Kadıköy Belediyesi’nin düzenlediği ve Alan Kadıköy’de gerçekleşen açılışa CHP Genel Başkanı Kemal Kılıçdaroğlu, eşi Selvi Kılıçdaroğlu, CHP Eski Genel Başkanı Hikmet Çetin, İstanbul Büyükşehir Belediye (İBB) Başkanı Ekrem İmamoğlu, eşi Dilek İmamoğlu, CHP İstanbul İl Başkanı Canan Kaftancıoğlu, CHP İlçe Başkanı Ali Narin, Kadıköy Belediye Başkanı Şendil Dara Odabaşı ve eşi Rojvan Odabaşı, Kadıköy geçmiş dönem belediye başkanları Cengiz Özyalçın, Selami Öztürk, Aykurt Nuhoğlu, CHP’li belediye başkanları ve parti yöneticileri katıldı.

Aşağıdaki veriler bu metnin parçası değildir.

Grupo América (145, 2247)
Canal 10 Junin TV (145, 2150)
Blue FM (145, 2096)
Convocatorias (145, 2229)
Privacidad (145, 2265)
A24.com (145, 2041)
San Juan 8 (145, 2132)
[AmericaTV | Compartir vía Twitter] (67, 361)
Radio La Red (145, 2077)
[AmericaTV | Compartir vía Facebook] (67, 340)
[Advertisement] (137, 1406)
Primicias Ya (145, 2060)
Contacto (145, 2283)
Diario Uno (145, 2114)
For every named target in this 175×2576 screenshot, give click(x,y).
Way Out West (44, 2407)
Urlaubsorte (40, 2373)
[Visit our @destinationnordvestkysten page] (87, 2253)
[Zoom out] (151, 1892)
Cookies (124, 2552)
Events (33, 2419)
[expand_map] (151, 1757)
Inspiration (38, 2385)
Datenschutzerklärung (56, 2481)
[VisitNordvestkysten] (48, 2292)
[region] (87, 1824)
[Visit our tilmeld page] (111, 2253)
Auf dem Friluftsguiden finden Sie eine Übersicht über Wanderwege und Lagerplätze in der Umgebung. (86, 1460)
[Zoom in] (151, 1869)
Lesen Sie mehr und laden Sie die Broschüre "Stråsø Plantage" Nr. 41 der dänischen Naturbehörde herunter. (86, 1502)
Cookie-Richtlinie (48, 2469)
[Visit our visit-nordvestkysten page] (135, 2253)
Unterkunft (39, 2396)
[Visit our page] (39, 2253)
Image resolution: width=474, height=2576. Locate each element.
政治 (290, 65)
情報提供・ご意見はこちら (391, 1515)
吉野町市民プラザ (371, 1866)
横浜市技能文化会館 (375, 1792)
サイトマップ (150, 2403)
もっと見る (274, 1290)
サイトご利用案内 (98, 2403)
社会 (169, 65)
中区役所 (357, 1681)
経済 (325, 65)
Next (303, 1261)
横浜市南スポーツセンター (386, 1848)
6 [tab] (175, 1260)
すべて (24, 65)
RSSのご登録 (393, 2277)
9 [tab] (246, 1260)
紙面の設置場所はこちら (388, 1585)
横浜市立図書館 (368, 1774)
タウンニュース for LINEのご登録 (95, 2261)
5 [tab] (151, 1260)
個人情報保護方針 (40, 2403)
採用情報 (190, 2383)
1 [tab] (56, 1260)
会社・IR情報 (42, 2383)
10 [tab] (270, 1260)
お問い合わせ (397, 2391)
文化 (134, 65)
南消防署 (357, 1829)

CHP lideri Kılıçdaroğlu, katılımcılarla birlikte önce 20. Yüzyılın 20 Modern Türk Sanatçısı 2021 Papko – Öner Kocabeyoğlu Koleksiyonu sergisini gezdi. Sergide Türk resim sanatının önde gelen 20 sanatçısının 182 eseri yer alıyor. Sergi gezisinin ardından program Başkan Odabaşı’nın sunumuyla başladı. Odabaşı yaptığı açılış konuşmasında sürdürülebilir kalkınma ve dirençli bir kent yaratma hedeflerinden bahsetti ve geçmişten gelen ilkelerle bugün yaptıkları hizmetleri anlattı.
ESKİ BAŞKANLARA TEŞEKKÜR
“Kadıköy’ü gündelik savrulmalarla değil, planlı, uzun vadeli politikalar çerçevesinde geleceğe hazırlıyoruz” diyen Odabaşı, eski Kadıköy Belediye Başkanları Cengiz Özyalçın, Selami Öztürk, Aykurt Nuhoğlu’na teşekkür ederken bugüne dair şunları dile getirdi: “İstanbul’un farklı profildeki nüfusu artık akın akın Kadıköy’e geliyor. Kadıköy, toplumun her gün farklılaşan sorunlarını çözmeye çalışıyor. Ve bunu başarıyor da. Bu başarının altında uygulamaya çalıştığımız sosyal demokrat politikalarımız ve yönetim anlayışımız var. Üstelik bunu şeffaflık ve hesap verilebilirlik içinde yapıyoruz. Sayın genel başkanım sizin, iktidara geldiğimizde denetleme komisyonu başkanını muhalefet partisine verme vaadiniz gibi, biz de şimdiden belediye meclisinde muhalefet partisinin sayısı yetmediği halde onları ana komisyonlara aldık. Çünkü biz demokrasiyi bugünden gerçekleştiriyoruz ve çok sesliliğe inanıyoruz.”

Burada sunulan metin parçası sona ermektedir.